Homemade hats to star in the FSLT’s ‘Titanic’

by The City Wire staff ([email protected]) 195 views 

FORT SMITH — Nearly a dozen people worked for several hours creating early 1900s period hats during the Hats of the Titanic workshop held Sunday (April 15) at Clayton House.

The workshop was deliberately scheduled on the 100 year anniversary of the luxury liner's sinking in the North Atlantic Ocean and is in preparation for the costuming needs of the summer musical Titanic to be staged July 26 at the Fort Smith Little Theatre.

For a $25 fee, the workshop included all materials necessary.

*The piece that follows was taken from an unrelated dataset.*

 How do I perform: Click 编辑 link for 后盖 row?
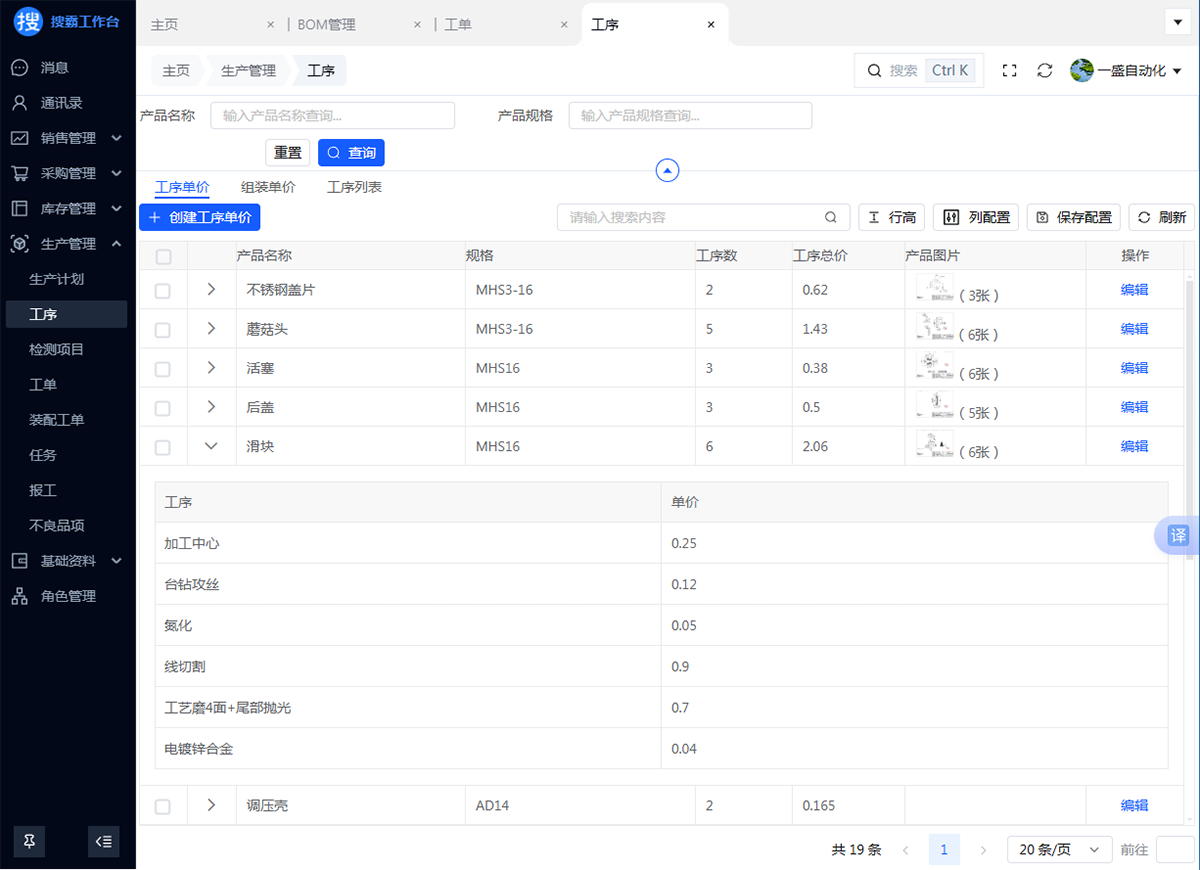tap(1134, 407)
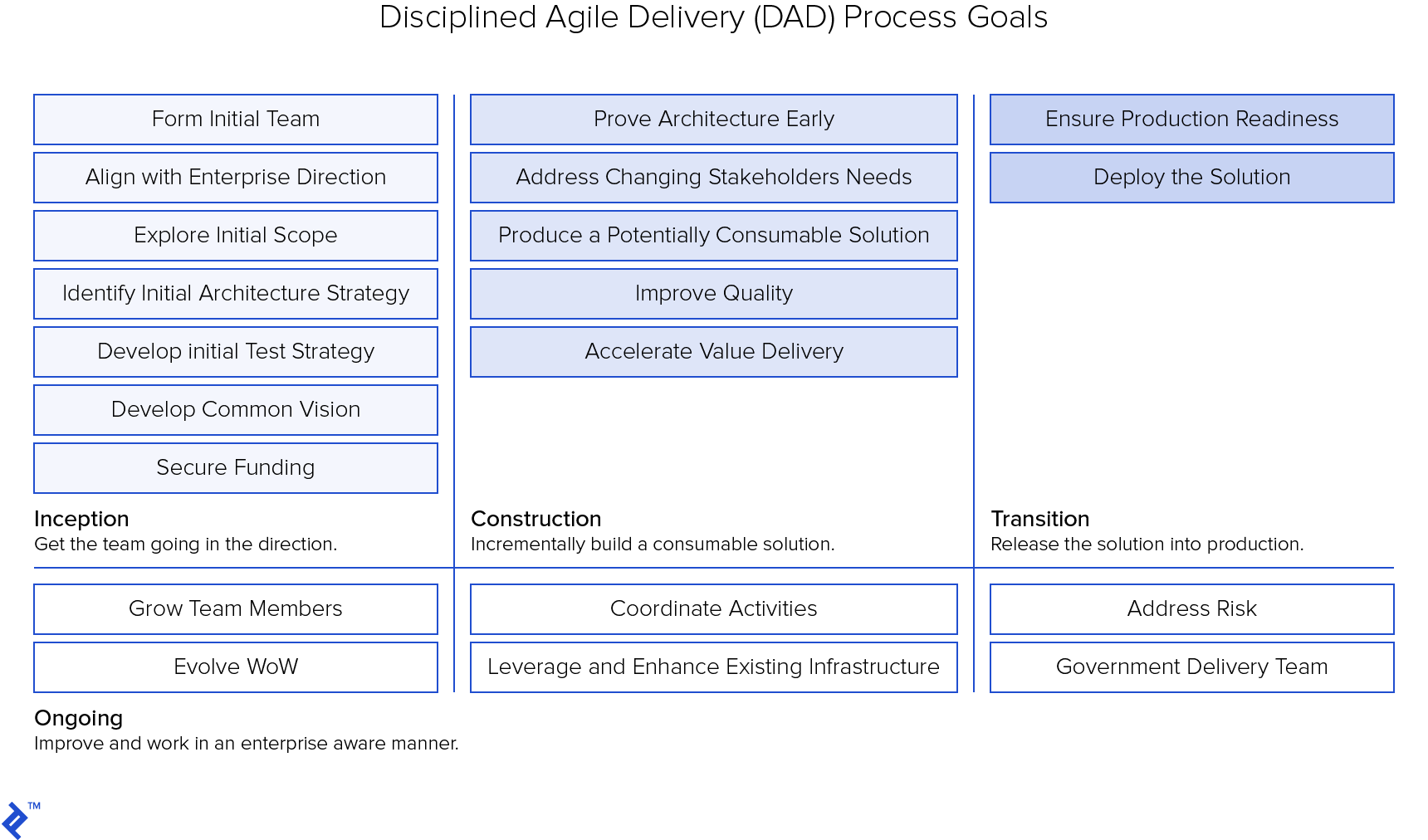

Hats were either brought by participants or purchased predominantly from garage sales and dollar stores said FSLT volunteer Clara Jane Rubarth. Ornamental birds, flowers, ribbons and fabrics were on hand to turn a plain hat into a fashion statement worthy of first class passenger status.

Janean Saunders and Leah Carter, a mother and daughter team from Van Buren, led the workshop as they are already excellent hat makers and sell some of their creations at Carter's business, Coffee and a Good Book.

Although no experience was necessary to attend, all the participants had some sewing skills or were excellent at faking it. The goal was for each person to make at least one fancy hat to add to the collection of about 15 already created by Carter and Saunders.

Many hats will be required for the production. The script calls for 20 women wearing the fanciest of hats. Rubarth said the cast will require headwear for first- through third-class passengers plus the crew of the Titanic. The crew and lower classes’ hats are much less elaborate and therefore easier to make or possibly purchase ready-made.

Hat makers were given the option to take their creations home with them or entrust them to the costume department for use in the musical. For those that opted to take theirs home, the understanding is that they lend them to the FSLT for the musical and get them back following the production.

"We're just looking forward to a great production this summer — It's not going to sink!," said Rubarth.